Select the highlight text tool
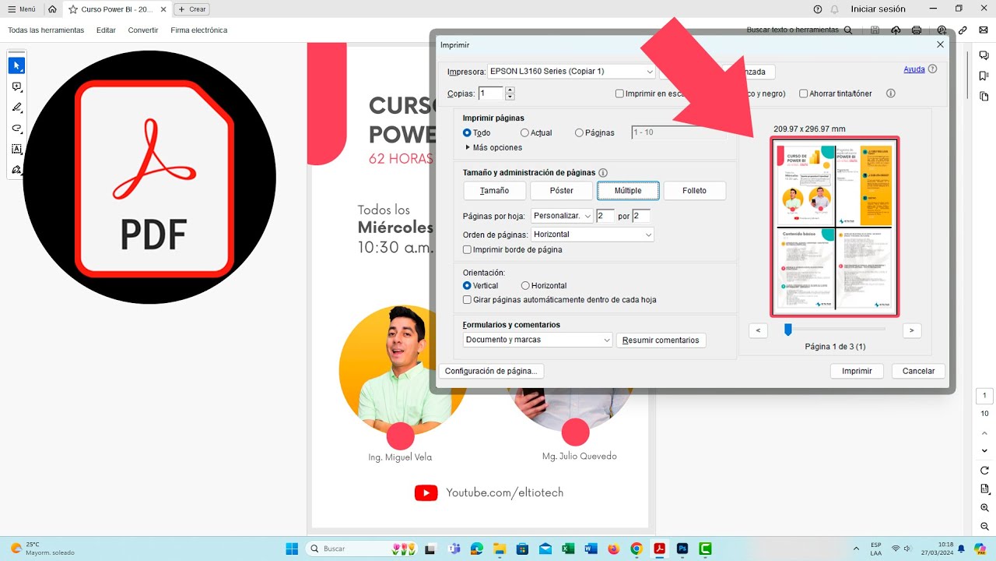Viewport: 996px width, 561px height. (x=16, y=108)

==

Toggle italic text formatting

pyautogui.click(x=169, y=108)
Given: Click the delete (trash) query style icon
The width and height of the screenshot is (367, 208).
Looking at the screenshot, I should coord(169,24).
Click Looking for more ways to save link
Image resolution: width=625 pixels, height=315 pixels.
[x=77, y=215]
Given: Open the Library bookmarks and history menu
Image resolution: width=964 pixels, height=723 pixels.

- Do this
Count the lines of the records above that contain the string "Given", treating uppercase and lowercase letters as distinct, and state only the resulting number.

- Result
2